Analysis: ABNB DIS V MA CMG AMZN AMAT

Stocks finished higher yesterday, recovering some of their recent losses as the Federal Reserve signaled that it would front-load interest rate increases to tamp down inflation even as it cut its 2022 GDP forecast. Following the post monetary policy meeting presser, in a note to members we shared not only skeptical views for that forecast but the likelihood we would see stocks give back those gains as more sobering views about the duration of inflation and questions over the Fed's GDP forecast emerged.

That is what we're seeing this morning as other central banks, including the Bank of England and the Swiss National Bank, raised interest rates earlier today. This morning also brings with it the sobering realization that even as the Fed looks for inflation to first flatten then fall, which means inflationary pressures won't be licked overnight and remain a significant headwind for the economy going into the second half of 2022, and geopolitical issues can still thwart its efforts.

Helping bring that realization about, natural gas prices are vaulting higher this morning as Russia once again reduces gas volumes to Italy and Germany.

Downgrades

We are also increasingly concerned about disposable income prospects in the coming quarters as the Fed front loads its inflation fighting even as consumers turn increasingly to credit to make ends meet as they contend with higher prices for gas, food, and increasingly other items. With that landscape ahead of us, we are downgrading the shares of both Airbnb (ABNB) and Disney (DIS) , which are reliant on consumer spending and disposable income, to Two ratings from One. We are also cutting our Airbnb price target to $125, where there is strong technical resistance, from $200 and doing the same for Disney, reducing it to $125 from $150.

Travel Expectations

Based on the TSA passenger data and comments as recent as last week from Visa (V) and Mastercard (MA) made during investor presentations, travel activity remains positive through the current quarter.
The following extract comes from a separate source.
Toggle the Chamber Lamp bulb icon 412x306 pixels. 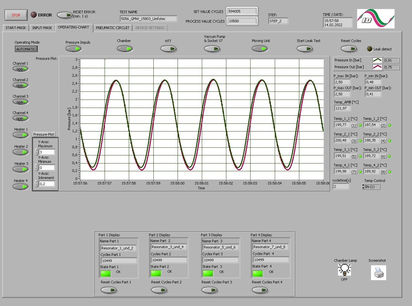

Our growing concern, however, is for travel expectations for the second half of 2022 and the likelihood for a slowdown in travel, particularly leisure travel as we start to lap the second half of 2021. During that period, TSA passenger data jumped significantly year over year as people began traveling again, in many cases going on that long-awaited vacation following time being more or less confined to their homes for the worst of the pandemic.

Should we see signs the consumer is under even greater pressure, despite Fed Powell's comments the consumer remains in a healthy position, we would look to revisit those new ratings on ABNB and DIS even further. We have more investor conference occurring this week, so we will be listening carefully for any such signs, but the next known data point for this will be the May Personal Income & Spending report due on June 30.

Portfolio Quick Hits

Chipotle Mexican Grill (CMG) announced it is piloting Mexican Cauliflower Rice at 60 restaurants in Arizona, Southern California, and Wisconsin for a limited time. The company's latest plant-based menu innovation is crafted with freshly grilled, riced cauliflower seasoned with the savory spices of Mexican rice.

Amazon (AMZN) formally announced its Prime Day 2022 will be held on July 12 and 13, clearly in the September quarter, which bodes well for favorable year over year comparisons, but also runs the risk of challenging ones when it reports the current quarter given the timing of Prime Day 2021 (June21-22).

Applied Materials (AMAT) announced it has acquired Picosun Oy, a privately held semiconductor equipment company based in Espoo, Finland. Few details were announced but Picosun should expand Applied's reach into specialty semiconductors. More importantly, the transaction tells us it is business as usual at Applied as it looks to expand its portfolio of solutions as the semiconductor capital equipment industry passes the $100 billion mark this year for the first time ever. In SEMI's latest quarterly World Fab Forecast, it sees global fab equipment spending rising 20% year over year to $109 billion, and based on strong industry backlog data is sees 2023 spending remaining strong.